“He joins in every office of the Church from Prime to Compline, without feeling the slightest inconvenience in rising at five o’clock in the morning; and as if it was the will of God that he should join fasting to watching, in defiance of all the medical prescriptions which had forbidden him both the one and the other, he found that supper disagreed with him, and was about to give it up.” [77]
Such is the story of Pascal’s final conversion and retirement from the world. Jacqueline’s details fill in the briefer sketch of Madame Périer, and both tell the
story at first hand. None could have known so well as they did all the circumstances. It is remarkable, therefore, that neither of them says anything of the well-known incident, emphasised by Bossut as the mainly exciting cause of his great change:—
“One day,” it is said, “in the month of October 1654, when he went, according to his habit, to take his drive to the bridge of Neuilly in a carriage and four, the two leading horses became restive at a part of the road where there was a parapet, and precipitated themselves into the Seine. Fortunately, the first strokes of their feet broke the traces which attached them to the pole, and the carriage was stayed on the brink of the precipice. The effect of such a shock on one of Pascal’s feeble health may be imagined. He swooned away, and was only restored with difficulty, and his nerves were so shattered that long afterwards, during sleepless nights and during moments of weakness, he seemed to see a precipice at his bedside, over which he was on the point of falling.”

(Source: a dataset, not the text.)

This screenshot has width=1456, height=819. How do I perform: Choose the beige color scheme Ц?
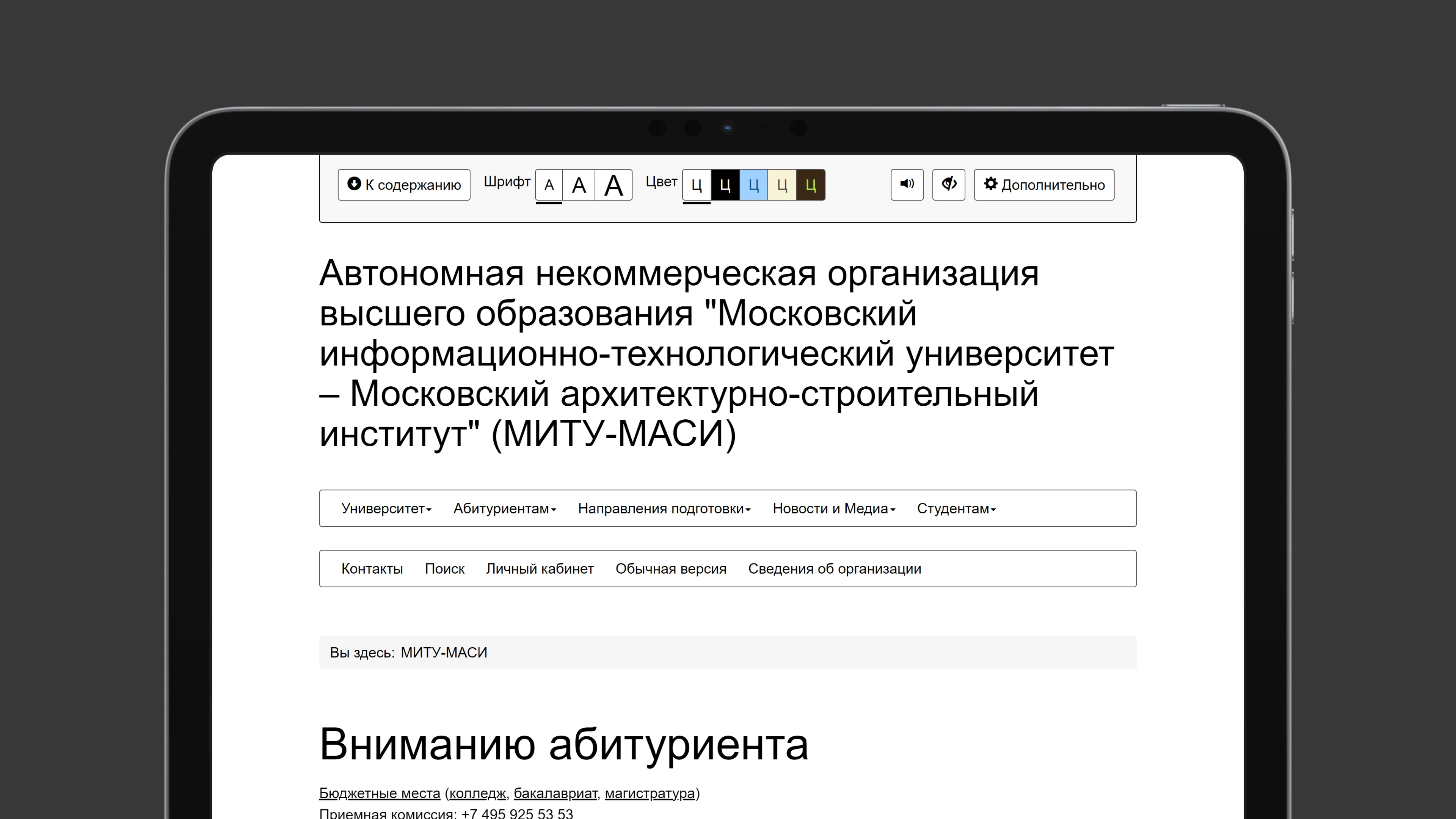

This alarming incident, which comes from nearly contemporary tradition, no doubt contributed to Pascal’s retirement from the world, and no less probably also a strange vision he had at this time, to which we shall afterwards advert. But it is peculiarly interesting to trace the inner history of Pascal’s great change. Evidently, from what his sister says, his mind had been for some time very ill at ease in the great world in which he lived. How far this was the working of his old religious convictions continually renewing their influence through the conversation of his sister, how far it was mere weariness and disgust with the frivolities of fashionable life, and how far it may have been baffled hope and the disenchantments of a broken dream of love, we cannot clearly tell. All may have moved him, and brought
him to that strange state of isolation which she describes from his own account. But plainly the world-weariness preceded the fresh dawn of divine strength in his heart; and there is a tone of hopelessness in speaking of his detachment from all the things surrounding him, which favours the thought that some new and unwonted smart had entered into his life, and driven him forth to the quiet shelter, where at length he found his old peace with God, and the great mission to which God had called him.
* * * * *
The monastery of Port Royal, in which his sister had already found a home, remains indelibly associated with Pascal. It was founded in the beginning of the thirteenth century, in the reign of Philip Augustus; and a later tradition claimed this magnificent monarch as the author of its foundation and of its name. It is said that one day he wandered into the famous valley during the chase, and became lost in its woods, when he was at length discovered near to an ancient chapel of St Lawrence, which was much frequented by the devout of the neighbourhood, and that, grateful because the place had been to him a Port Royal or royal refuge, he resolved to build a church there. But this is the story of a time when, as it has been said, “royal founders were in fashion.” More truly, the name is considered to be derived from the general designation of the fief or district in which the valley lies, Porrois—which, again, is supposed to be a corruption of Porra or Borra, meaning a marshy and woody hollow.
The valley of Port Royal presents to this day the same natural features which attracted the eye of the devout
solitary in the seventeenth century. Some years ago I paid a long-wished-for visit to it. It lies about eighteen miles west of Paris, and seven or eight from Versailles, on the road to Chevreuse. As the traveller approaches it from Versailles, the long lines of a level and somewhat dreary road, only relieved by rows of tall poplar-trees, break into a more picturesque country. An antique mouldering village, with quaint little church, its grey lichen-marked stones brightened by the warm sunshine of a September day, and the straggling vines drooping their pale dusty leaves over the cottage-doors, made a welcome variety in the monotonous landscape. How hazy yet cheerful was the brightness in which the poor mean houses seemed to sleep! After this the road swept down a long declivity, crowned on one side by an irregular outline of wood, and presenting here and there broken and dilapidated traces of former habitations. The famous valley of Port Royal lay before us. It was a quiet and peaceful yet gloomy scene. The seclusion was perfect. No hum of cheerful industry enlivened the desolate space. An air rather as of long-continued neglect rested on ruined garden and terraces, on farmhouse and dovecot, and the remains as of a chapel nearer at hand. The more minutely the eye took in the scene, the more sad seemed its wasted recesses and the few monuments of its departed glories. The stillness as of a buried past lay all about, and it required an effort of imagination to people the valley with the sacred activities of the seventeenth century.